They include technical specifications, product descriptions, pricing, categorization data, product codes, product relationships (kits, accessories, etc.), regulatory/compliance data, product marketing content, rich media assets like images, videos, and 3D models, product documentation like manuals, and digital product renditions for e-commerce. Having a single source of truth for all this data prevents issues when distributing it to partners.

Inaccurate or incomplete product data flowing to distributors frequently leads to negative customer experiences in a few key ways: orders getting fulfilled with the wrong products, delays on orders, components missing from product bundles, sales staff’s inability to correctly market features, and customer returns and refunds due to products not matching expectations set by the product data. Customers get frustrated when their orders don’t match what was represented.

Industrial products are inherently complex, and the number of technical attributes that need to be accurately detailed is exponentially greater. There are complex specifications, product configurations, compatibility data, industrial certifications, product documentation, and more to account for. Any misstep in data accuracy could violate safety regulations or cause products to be unusable for their intended purposes. The room for error is far less.

Complete and accurate product data is essential for distributors to forecast demand correctly and set stocking levels to avoid stockouts or overstocks. They rely on data like product descriptions, pricing, product bundling details, and other marketing data to gauge customer demand. If crucial data elements are missing or wrong, it can completely throw off their sales projections and inventory planning. This leads to carrying costs or lost sales from not having the right products available.

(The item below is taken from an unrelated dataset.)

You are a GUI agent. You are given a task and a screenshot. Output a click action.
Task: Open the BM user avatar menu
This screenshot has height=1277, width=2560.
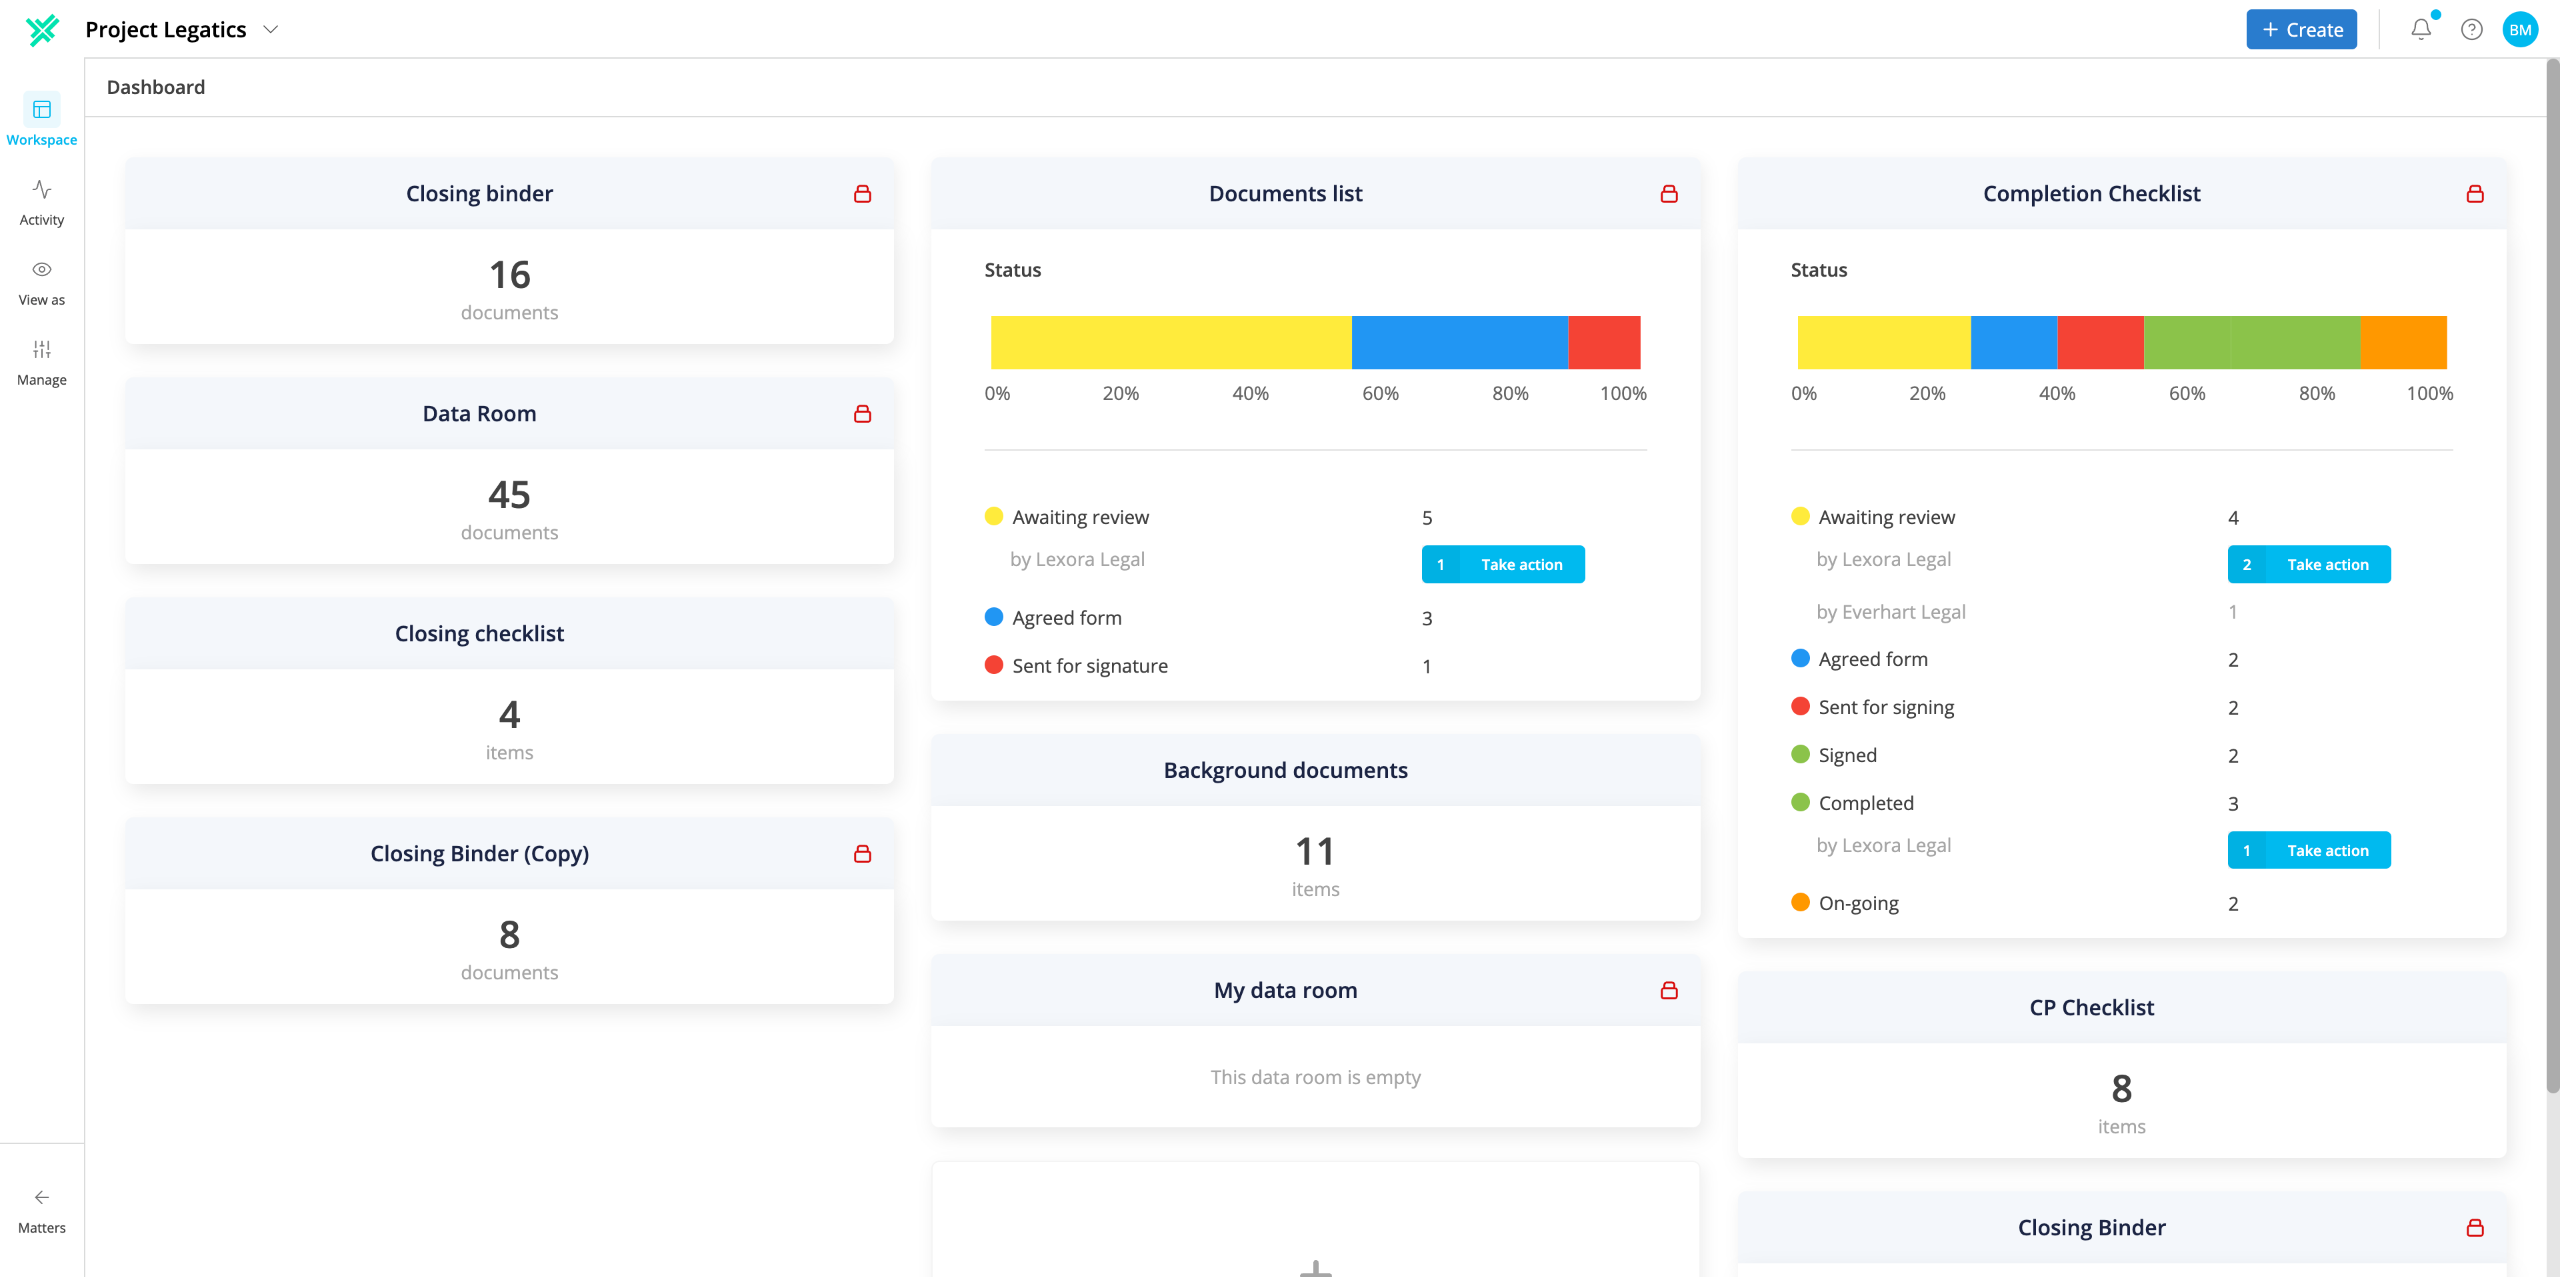click(2520, 29)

A PIM centralizes and validates the core product details like technical specifications, descriptions, categories, etc. DAM software does the same for product-related media like photos, videos, documents, etc. When integrated, users can quickly map assets to corresponding product details in PIM to create enriched product experiences. This high-quality product data can be distributed to sales and marketing channels like distributor portals. The tight integration ensures consistent, high-quality product data and assets.